Biology studies life in its variety and complexity. It describes how organisms go about getting food, communicating, sensing the environment, and reproducing. On the other hand, physics looks for mathematical laws of nature and makes detailed predictions about the forces that drive idealized systems. Spanning the distance between the complexity of life and the simplicity of physical laws is the challenge of biophysics. Looking for the patterns in life and analyzing them with math and physics is a powerful way to gain insights.
Biophysicists study life at every level, from atoms and molecules to cells, organisms, and environments. As innovations come out of physics and biology labs, biophysicists find new areas to explore where they can apply their expertise, create new tools, and learn new things. The work always aims to find out how biological systems work. Biophysicists ask questions, such as:
How do protein machines work? Even though they are millions of times smaller than everyday machines, molecular machines work on the same principles. They use energy to do work. The kinesin machine shown here is carrying a load as it walks along a track. Biophysics reveals how each step is powered forward.

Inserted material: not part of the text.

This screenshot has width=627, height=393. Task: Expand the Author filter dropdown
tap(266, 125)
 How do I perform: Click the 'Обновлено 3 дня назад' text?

How do systems of nerve cells communicate? Biophysicists invented colored protein tags for the chemicals used by cells. Each cell takes on a different color as it uses the tagged chemicals, making it possible to trace its many pathways.
How do proteins pack DNA into viruses? How do viruses invade cells? How do plants harness sunlight to make food?
Biophysics discovers how atoms are arranged to work in DNA and proteins.
Protein molecules perform the body’s chemical reactions. They push and pull in the muscles that move your limbs. Proteins make the parts of your eyes, ears, nose, and skin that sense your environment. They turn food into energy and light into vision. They are your immunity to illness. Proteins repair what is broken inside of cells, and regulate growth. They fire the electrical signals in your brain. They read the DNA blueprints in your body and copy the DNA for future generations.
Biophysicists are discovering how proteins work. These mysteries are solved part by part. To learn how a car works, you first need to know how the parts fit together. Now, thanks to biophysics, we know exactly where the thousands of atoms are located in more than 50,000 different proteins. Each year, over a million scientists and students from all over the world, from physicists to medical practitioners, use these protein structures for discovering how biological machines work, in health and also in diseases.
Experiments in the 1940’s showed that genes are made of a simple chemical–DNA. How such a simple chemical could be the molecule of inheritance remained a mystery until biophysicists discovered the DNA double helix in 1953.
The structure of DNA was a great watershed. It showed how simple variations on a single chemical could generate unique individuals and perpetuate their species.
Biophysics showed how DNA serves as the book of life. Inside of cells, genes are opened, closed, read, translated, and copied, just like books. The translation leads from DNA to proteins, the molecular machinery of life.
During the 2000’s, biophysical inventions decoded all the genes in a human being. All the genes of nearly 200 different species, and some genes from more than 100,000 other species have been determined. Biophysicists analyze those genes to learn how organisms are related and how individuals differ.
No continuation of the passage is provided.